Performance evaluation and formation mechanism of Janus-SiO2 nanoparticles assisted viscoelastic surfactant fracturing fluids

Abstract

The eco-friendly viscoelastic surfactant (VES) system, whose viscoelasticity can be enhanced by nanoparticles (NPs), is an appropriate substitute for polymer fracturing fluid. In the present study, the JA12C NPs (Janus SiO2 nanoparticles decorated with dodecyl hydrophobic carbon chain) are successfully synthesized and characterized by Fourier transform infrared spectra (FTIR), thermal gravimetric analysis (TGA), dynamic light scattering (DLS), and transmission electron microscope (TEM). The prepared JA12C NPs are separately induced into three kinds of fracturing fluids (anionic-based VES (aVES), cationic-based VES (cVES), and zwitterionic-based VES (zVES) fluids) to investigate their effects on the rheological properties of various VES fluids. It is found that additional JA12C NPs significantly enhance the viscoelasticity of cVES fluid, while hardly affecting that of aVES and zVES fluids.
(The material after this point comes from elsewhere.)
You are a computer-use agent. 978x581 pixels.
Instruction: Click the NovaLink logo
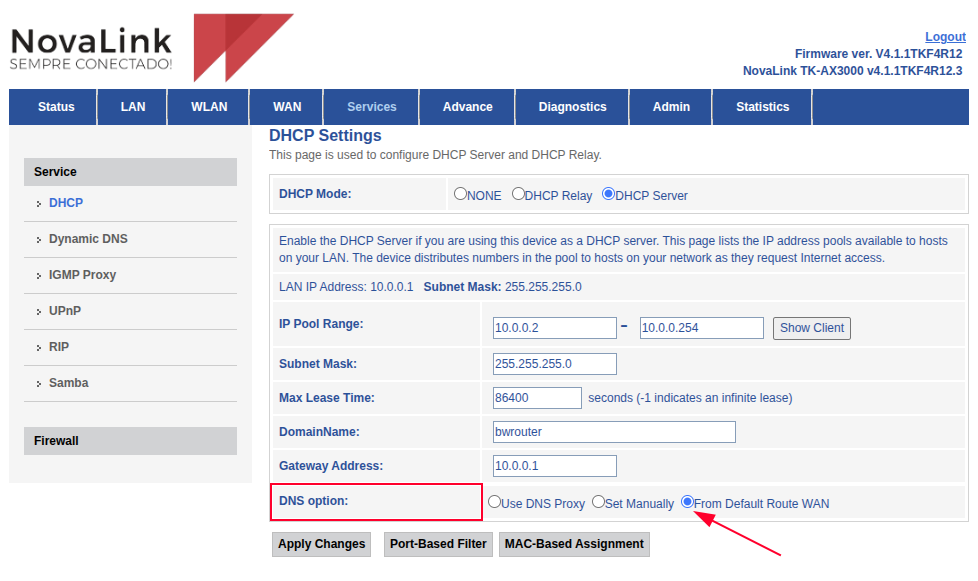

Then the zeta potential of mixed JA12C/surfactant dispersions and the rheological parameters of diverse VES systems are measured to explore the interaction mechanism of wormlike micelles (WLMs)/JA12C mixture. It is believed that the intensive hydrophobic interaction and the moderate electrostatic repulsion between WLMs and JA12C should be responsible for the visibly enhanced viscoelasticity of JA12C-assisted cVES (cJAVES) fluid. This work suggests the feasibility of using Janus NPs to enhance the tolerance properties of VES fluids in harsh conditions, which fills the gap in the applications of VES fracturing fluids incorporating Janus NPs.